Pleural Effusion as an Atypical Presentation of Kawasaki Disease

A Case Report and Review of the Literature

Elif Arslanoglu Aydin; Selcan Demir; Orkun Aydin; Yelda Bilginer; Seza Ozen

Disclosures

J Med Case Reports. 2019;13(344) 

In This Article

Discussion and Conclusion

The most important complication of KD is CAI, which leads to enlargement, aneurysm, ischemic heart disease, and sudden death.[1] The clinical course of KD is highly variable. There are no pathognomonic clinical or laboratory findings to help diagnose KD. The diagnosis of KD in this case was made using the criteria of the American Heart Association.[1] In the presence of at least 5 days of fever, if there are at least four of the five principal criteria (cervical adenopathy, bilateral non-purulent conjunctivitis, oropharyngeal mucosal changes, polymorphous rash, erythema of the palms or soles, and edema of the hands or feet) the patient is diagnosed as having KD.[1]

KD may present with uncommon symptoms such as pneumonia, pleural effusion, diarrhea, vomiting, sterile pyuria, gallbladder hydrops, acute cholestatic hepatitis, arthritis, and aseptic meningitis.[2–7] Pulmonary system involvement of KD is very rare; KD can present as pneumonia, pulmonary nodules, bronchopneumonia, hydropneumothorax, and pleural effusion.[6,8,9] Singh et al. showed that 1.3% of patients had pulmonary involvement and pleural effusion was seen in 54.5% of these patients.[6] Ugi et al. reported the case of an adult patient who presented with pulmonary involvement, specifically bilateral massive pleural effusions.[10] Occasionally, pleural effusion may be associated with bacterial agents such as Mycoplasma pneumoniae and Streptococcus.[11,12] Pulmonary symptoms are mostly initially treated with antibiotics. However, if fever and accompanying signs ensue, the diagnosis of KD should be considered. Patients with pulmonary involvement may be more likely to have CAI due to delays in diagnosing KD and administration of IVIG.[12–17]

We performed a review of the literature using PubMed and the search terms: Kawasaki disease AND pulmonary involvement; OR Kawasaki disease AND pulmonary presentation; OR Kawasaki disease AND pleural effusion. The searches were limited to the English language and pediatric patients. Case series and single case reports involving pediatric patients with KD with pulmonary involvement were included. Inconsistencies were resolved through discussion with the author SO, who also reviewed the literature. The authors EAA and OA searched the literature and manually screened titles and abstracts for relevance. Inconsistencies were resolved through discussion with the author SO.

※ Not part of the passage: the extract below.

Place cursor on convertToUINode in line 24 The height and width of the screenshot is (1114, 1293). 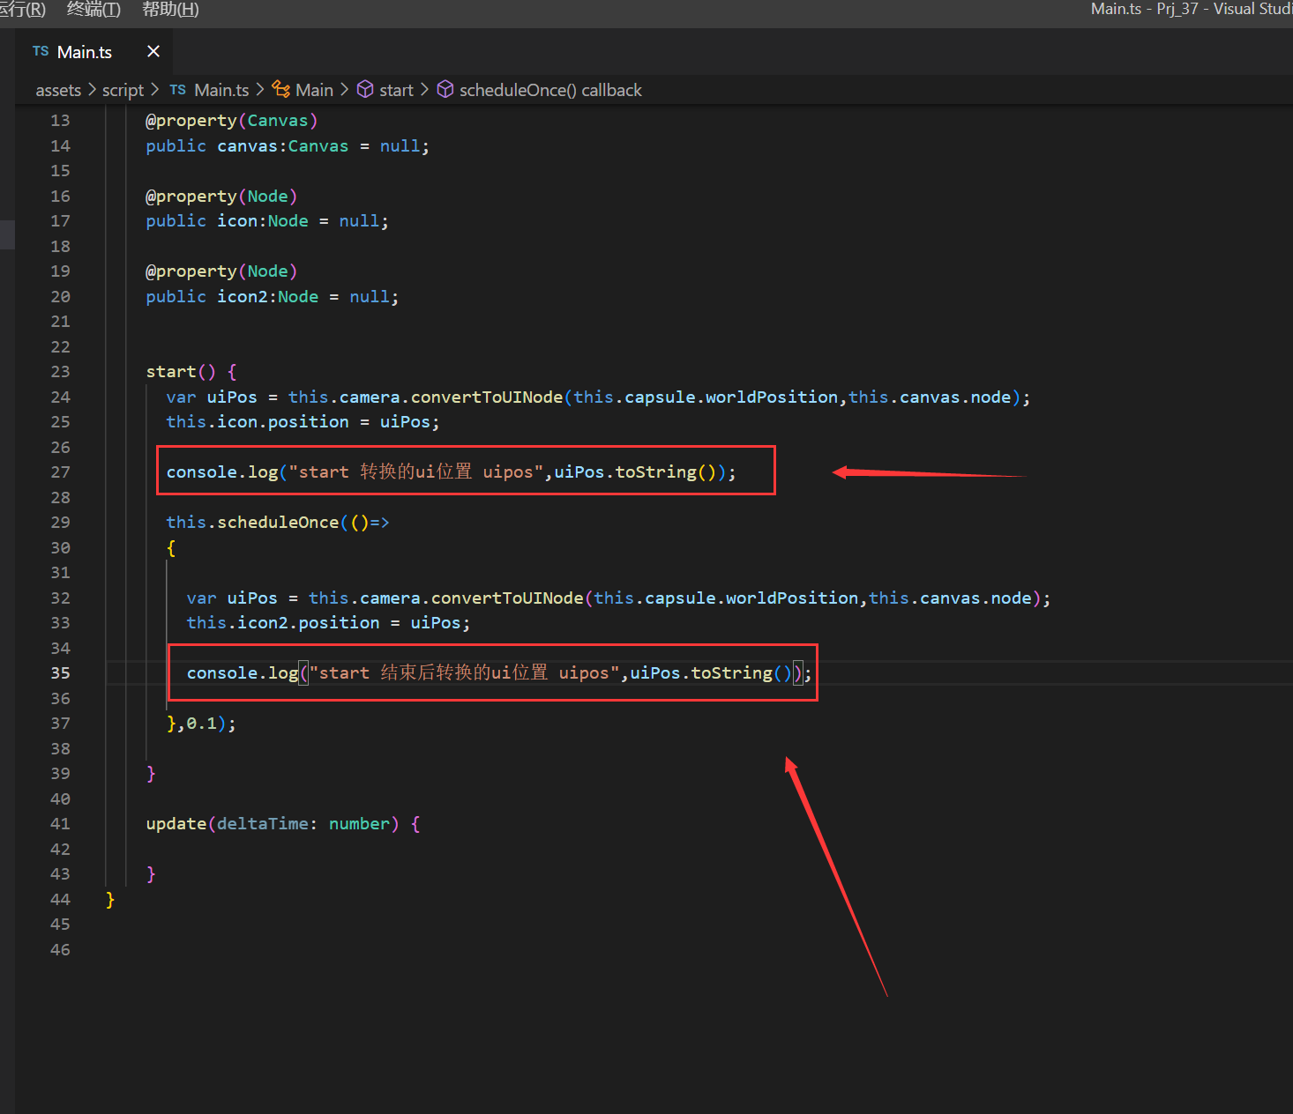pos(487,397)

Figure 2 lists the schematic analyses of the systematic literature review. At first, 25 related articles were found, but nine articles were excluded because of duplication, non-English language, and adult age, which left 16 articles.[6,8,11–24] The characteristics of these patients are summarized in Table 1, Table 2 and Table 3. Finally, 20 patients with pleural effusions due to KD were identified.[6,11–18,20,24] Of the 20 reviewed patients, TTE results were available in nine patients and seven had CAI.[6,12–17,24] Eleven patients presented with respiratory symptoms such as cough, dyspnea, and tachypnea.[6,12–15,20] Only four patients[14,17,18,24] had complete KD, 10 patients[6,13,15,16,20] had incomplete KD, and six patients'[11,12] presentations were not available. Although a definite infectious agent could be shown for two patients,[18,24] all of the patients received antibiotics except one.[14] Two patients[6,17] received a second dose of IVIG, and five patients received a second dose of IVIG and corticosteroid treatment for KD.[13–16,18]

Figure 2.

Study flowchart

In this case, our patient initially had an exudative, noninfectious pleural effusion and no response to antibiotics. CAI was also noticed and IVIG was administered on the 15th day of fever. After IVIG treatment, our patient's clinical and laboratory findings improved dramatically, and the fever and acute-phase reactants returned to normal. It remains unclear as to whether the KD was triggered by the infection of the pleural space or if the pulmonary finding was a feature of the inflammation of KD.

KD can affect various systems as well as the coronary arteries, and may present with an unusual clinical picture. The diagnosis of KD with atypical presentations may be difficult for pediatricians. Early diagnosis and treatment can prevent complications.